Exercise details — Please write out word for word the part of the article on 2017 disco records that begins with the words containing "To celebrate that" and ends with "comes from nowhere. Dynamite.".

Article —
::::
2017 has been a brilliant year for disco records. We've been blessed so far with countless new original tracks, remixes and edits that have been perfect to play on Love Come Down's dance floors across London and Barcelona.

To celebrate that fact, we thought we'd give you a list of our 5 favourites of the year so far. In no particular order:

Aeroplane 'Love On Hold' (Glitterbox Recordings)

From the moment you press play, this is an instant classic. It recreates that classic boogie sound, yet still manages to sound fresh – and then hits you round the face with a killer vocal hook. 

Aroop Roy 'Talkin Bout Life' (House Of Disco)

Not only does this record make great use of it's uber-summery sample, it somehow manages to transform what is on the surface a breezy rooftop party jam into something with a monster drop that comes from nowhere. Dynamite.

Karizma 'Work It Out' (Lumberjacks In Hell)
::::
Dataset content —
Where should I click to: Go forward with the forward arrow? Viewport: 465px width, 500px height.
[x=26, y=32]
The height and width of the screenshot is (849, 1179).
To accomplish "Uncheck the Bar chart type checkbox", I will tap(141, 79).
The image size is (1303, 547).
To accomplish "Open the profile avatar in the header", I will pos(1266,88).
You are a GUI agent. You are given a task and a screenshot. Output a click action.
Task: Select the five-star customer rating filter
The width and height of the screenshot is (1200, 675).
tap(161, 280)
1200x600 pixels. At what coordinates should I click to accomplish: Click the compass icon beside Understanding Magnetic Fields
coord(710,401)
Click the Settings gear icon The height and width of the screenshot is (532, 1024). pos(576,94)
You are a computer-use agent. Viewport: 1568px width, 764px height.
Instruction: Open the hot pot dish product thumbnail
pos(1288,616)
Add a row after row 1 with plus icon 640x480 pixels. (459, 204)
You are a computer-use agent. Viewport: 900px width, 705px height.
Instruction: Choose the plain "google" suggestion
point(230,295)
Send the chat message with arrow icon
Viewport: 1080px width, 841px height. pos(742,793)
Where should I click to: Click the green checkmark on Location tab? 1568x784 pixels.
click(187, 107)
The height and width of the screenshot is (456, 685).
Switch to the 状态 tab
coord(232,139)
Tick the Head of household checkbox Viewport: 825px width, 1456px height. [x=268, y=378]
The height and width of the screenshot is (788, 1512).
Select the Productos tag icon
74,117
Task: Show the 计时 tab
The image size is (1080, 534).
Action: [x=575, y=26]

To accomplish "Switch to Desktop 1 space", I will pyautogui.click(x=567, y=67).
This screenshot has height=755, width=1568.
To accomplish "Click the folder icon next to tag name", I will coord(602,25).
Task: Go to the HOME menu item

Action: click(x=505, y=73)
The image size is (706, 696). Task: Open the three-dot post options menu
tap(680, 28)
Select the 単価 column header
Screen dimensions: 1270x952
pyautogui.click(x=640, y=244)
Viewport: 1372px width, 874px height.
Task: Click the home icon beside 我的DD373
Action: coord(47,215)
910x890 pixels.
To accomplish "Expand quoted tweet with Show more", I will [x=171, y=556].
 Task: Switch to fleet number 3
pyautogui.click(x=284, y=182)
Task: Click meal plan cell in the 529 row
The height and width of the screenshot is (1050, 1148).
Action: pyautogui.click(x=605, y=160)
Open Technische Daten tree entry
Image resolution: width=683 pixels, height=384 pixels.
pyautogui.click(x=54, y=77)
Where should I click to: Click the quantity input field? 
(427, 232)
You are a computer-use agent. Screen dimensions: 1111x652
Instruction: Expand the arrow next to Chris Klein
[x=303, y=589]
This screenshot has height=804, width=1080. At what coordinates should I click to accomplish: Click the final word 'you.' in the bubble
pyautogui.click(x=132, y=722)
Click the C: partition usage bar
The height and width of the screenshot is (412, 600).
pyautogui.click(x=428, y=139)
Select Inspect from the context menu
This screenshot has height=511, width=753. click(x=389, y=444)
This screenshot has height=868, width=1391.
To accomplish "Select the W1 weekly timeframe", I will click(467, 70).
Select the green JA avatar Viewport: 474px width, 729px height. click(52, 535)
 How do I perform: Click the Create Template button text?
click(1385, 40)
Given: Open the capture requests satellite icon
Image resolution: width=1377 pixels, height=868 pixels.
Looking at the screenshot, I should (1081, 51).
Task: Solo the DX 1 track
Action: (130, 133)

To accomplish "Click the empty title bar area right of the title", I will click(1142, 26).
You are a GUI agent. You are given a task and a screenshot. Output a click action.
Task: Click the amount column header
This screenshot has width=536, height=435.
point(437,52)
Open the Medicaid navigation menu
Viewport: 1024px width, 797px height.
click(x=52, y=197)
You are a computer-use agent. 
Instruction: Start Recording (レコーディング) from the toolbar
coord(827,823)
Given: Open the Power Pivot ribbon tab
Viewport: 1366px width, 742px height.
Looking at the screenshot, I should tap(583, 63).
::::
Expected output —
To celebrate that fact, we thought we'd give you a list of our 5 favourites of the year so far. In no particular order:

Aeroplane 'Love On Hold' (Glitterbox Recordings)

From the moment you press play, this is an instant classic. It recreates that classic boogie sound, yet still manages to sound fresh – and then hits you round the face with a killer vocal hook. 

Aroop Roy 'Talkin Bout Life' (House Of Disco)

Not only does this record make great use of it's uber-summery sample, it somehow manages to transform what is on the surface a breezy rooftop party jam into something with a monster drop that comes from nowhere. Dynamite.